- [SOURCE DOCUMENT]:
----

I said not about the allocation-bitmap idea but about your notice about set_persistence.
However I may be misunderstood, so don't care. Just note:
If we implement set_persistence, than on setting persistence to false it must set IN_USE flag
or drop bitmap from image at all. Therefore we can't use set_persistence(false) for RO image.

> 
>> And also, I don't know users who may forget to create bitmap if they need.. It's
>> not about libvirt of course.
>>
>>>
>>> - Add convenience command for easy + safe combination of bitmaps +
>>> snapshots. Helps prevent #4.
>>>
>>>
>>> Research items:
>>> - How hard is it to reopen a backing image as RW while it's in-use,
>>> disable a bitmap, and then reopen as RO? This is to partially address
>>> gotcha #4; if we forget to disable bitmaps before creating the snapshot.
>>
>> It's unsafe to have an image with disabled topmost bitmap. So I think the right way is
>> to disable it in one transaction with commit, or after commit start. And may be even
>> create new enabled top bitmap in base to really catch writes, so in case of failure we
>> can finish up with valid bitmap chain... But I'm afraid I don't have a complete view
>> of how it should work.

----

- [EXTRACTED DATA]:
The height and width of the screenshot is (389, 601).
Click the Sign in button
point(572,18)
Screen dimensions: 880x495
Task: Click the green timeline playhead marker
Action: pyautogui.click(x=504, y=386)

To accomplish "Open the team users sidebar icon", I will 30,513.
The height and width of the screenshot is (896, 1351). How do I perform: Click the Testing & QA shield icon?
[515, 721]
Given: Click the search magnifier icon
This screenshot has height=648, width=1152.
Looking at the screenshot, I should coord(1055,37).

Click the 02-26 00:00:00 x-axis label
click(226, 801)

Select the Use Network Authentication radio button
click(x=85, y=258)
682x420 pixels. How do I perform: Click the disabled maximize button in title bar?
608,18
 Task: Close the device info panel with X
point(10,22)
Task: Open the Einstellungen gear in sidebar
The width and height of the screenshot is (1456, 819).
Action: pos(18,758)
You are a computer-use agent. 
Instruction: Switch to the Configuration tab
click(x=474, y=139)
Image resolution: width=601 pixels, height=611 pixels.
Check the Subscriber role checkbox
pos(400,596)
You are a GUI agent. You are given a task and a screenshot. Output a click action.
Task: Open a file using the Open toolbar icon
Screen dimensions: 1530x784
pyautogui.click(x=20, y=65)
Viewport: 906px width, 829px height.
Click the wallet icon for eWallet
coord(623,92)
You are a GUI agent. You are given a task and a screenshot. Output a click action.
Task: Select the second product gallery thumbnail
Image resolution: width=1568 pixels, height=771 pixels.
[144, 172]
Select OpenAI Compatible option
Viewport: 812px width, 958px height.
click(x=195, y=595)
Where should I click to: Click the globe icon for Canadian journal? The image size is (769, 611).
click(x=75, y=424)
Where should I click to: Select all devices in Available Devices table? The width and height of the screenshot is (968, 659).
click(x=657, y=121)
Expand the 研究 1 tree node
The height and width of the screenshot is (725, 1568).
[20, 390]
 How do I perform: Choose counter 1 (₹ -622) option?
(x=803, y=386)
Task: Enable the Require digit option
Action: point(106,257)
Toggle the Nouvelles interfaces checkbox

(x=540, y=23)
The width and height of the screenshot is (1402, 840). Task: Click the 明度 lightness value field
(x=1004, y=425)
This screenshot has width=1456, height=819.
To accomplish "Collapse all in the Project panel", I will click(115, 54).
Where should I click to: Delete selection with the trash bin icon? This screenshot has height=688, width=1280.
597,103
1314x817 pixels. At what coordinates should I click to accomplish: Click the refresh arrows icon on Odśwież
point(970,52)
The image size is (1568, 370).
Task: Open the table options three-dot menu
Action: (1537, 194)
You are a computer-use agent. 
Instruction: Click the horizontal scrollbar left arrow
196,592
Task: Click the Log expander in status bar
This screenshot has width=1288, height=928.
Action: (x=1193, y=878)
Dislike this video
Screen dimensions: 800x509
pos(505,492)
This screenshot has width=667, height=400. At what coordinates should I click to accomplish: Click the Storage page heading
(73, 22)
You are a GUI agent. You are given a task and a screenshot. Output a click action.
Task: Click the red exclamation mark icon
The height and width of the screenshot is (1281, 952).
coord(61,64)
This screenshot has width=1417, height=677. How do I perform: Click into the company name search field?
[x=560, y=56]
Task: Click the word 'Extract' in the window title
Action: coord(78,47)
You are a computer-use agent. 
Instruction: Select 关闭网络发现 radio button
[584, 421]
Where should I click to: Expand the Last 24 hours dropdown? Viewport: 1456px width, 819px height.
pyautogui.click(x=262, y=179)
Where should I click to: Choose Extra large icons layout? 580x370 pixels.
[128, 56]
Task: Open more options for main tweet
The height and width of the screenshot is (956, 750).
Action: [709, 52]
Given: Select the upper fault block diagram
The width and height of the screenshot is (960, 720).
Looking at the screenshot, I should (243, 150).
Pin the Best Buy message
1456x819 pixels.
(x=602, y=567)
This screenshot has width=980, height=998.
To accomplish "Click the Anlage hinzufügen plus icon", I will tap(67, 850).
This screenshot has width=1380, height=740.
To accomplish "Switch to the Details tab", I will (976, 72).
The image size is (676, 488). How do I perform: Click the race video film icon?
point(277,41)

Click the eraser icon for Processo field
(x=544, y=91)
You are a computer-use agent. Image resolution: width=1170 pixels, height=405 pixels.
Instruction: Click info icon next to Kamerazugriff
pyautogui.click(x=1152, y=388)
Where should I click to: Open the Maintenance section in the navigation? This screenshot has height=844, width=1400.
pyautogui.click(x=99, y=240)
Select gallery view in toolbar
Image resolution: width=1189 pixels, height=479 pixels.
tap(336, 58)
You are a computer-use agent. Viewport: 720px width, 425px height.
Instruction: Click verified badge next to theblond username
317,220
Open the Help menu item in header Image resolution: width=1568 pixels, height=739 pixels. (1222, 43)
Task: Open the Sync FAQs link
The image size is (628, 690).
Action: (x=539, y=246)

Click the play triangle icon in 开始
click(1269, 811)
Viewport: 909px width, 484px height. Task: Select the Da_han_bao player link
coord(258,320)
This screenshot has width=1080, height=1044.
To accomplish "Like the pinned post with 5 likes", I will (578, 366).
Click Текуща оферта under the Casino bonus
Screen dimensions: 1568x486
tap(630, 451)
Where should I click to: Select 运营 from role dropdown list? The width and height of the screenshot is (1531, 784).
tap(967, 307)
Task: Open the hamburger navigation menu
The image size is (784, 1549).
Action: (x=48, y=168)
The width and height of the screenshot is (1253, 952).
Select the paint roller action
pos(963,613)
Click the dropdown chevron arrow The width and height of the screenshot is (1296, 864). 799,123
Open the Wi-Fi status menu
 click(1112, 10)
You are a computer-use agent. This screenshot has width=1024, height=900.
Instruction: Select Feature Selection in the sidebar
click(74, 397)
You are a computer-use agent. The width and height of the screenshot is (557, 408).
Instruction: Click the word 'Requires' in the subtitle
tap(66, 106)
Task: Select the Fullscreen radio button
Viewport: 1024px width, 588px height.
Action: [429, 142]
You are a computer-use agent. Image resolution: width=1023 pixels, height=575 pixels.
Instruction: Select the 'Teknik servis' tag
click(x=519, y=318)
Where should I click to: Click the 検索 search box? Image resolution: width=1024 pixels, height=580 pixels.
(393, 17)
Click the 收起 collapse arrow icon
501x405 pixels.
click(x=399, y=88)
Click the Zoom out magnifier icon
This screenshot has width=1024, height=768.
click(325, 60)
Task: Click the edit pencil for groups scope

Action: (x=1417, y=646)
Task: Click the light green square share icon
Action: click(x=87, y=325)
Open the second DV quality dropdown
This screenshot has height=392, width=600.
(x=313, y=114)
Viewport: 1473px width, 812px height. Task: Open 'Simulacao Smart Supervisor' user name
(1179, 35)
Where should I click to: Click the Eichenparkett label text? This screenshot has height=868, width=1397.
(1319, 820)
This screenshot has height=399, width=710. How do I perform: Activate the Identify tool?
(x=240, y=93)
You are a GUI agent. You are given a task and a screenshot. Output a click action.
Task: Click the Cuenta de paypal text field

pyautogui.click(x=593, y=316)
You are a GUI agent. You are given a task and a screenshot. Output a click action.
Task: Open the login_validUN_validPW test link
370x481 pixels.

----

- [STATED PROBLEM 1]: Translate this sentence from the bitmap discussion into Spanish: "Therefore we can't use set_persistence(false) for RO image."
- [STATED PROBLEM 2]:
Please answer these questions using the bitmap discussion:
(a) Which flag must be set when persistence is set to false?
(b) What is the proposed convenience command meant to combine?
(c) What kind of image does the reply call unsafe?
- [STATED PROBLEM 3]: Rewrite the stretch of the bitmap discussion from "However I may" through "libvirt of course.", putting "disk image" in place of "image".
The entries were taken from a different source than the bitmap discussion.

- [TASK RESPONSE 1]: Por lo tanto, no podemos usar set_persistence(false) para una imagen RO.

- [TASK RESPONSE 2]:
(a) The IN_USE flag.
(b) Bitmaps and snapshots, combined easily and safely.
(c) An image with a disabled topmost bitmap.

- [TASK RESPONSE 3]:
However I may be misunderstood, so don't care. Just note:
If we implement set_persistence, than on setting persistence to false it must set IN_USE flag
or drop bitmap from disk image at all. Therefore we can't use set_persistence(false) for RO disk image.

> 
>> And also, I don't know users who may forget to create bitmap if they need.. It's
>> not about libvirt of course.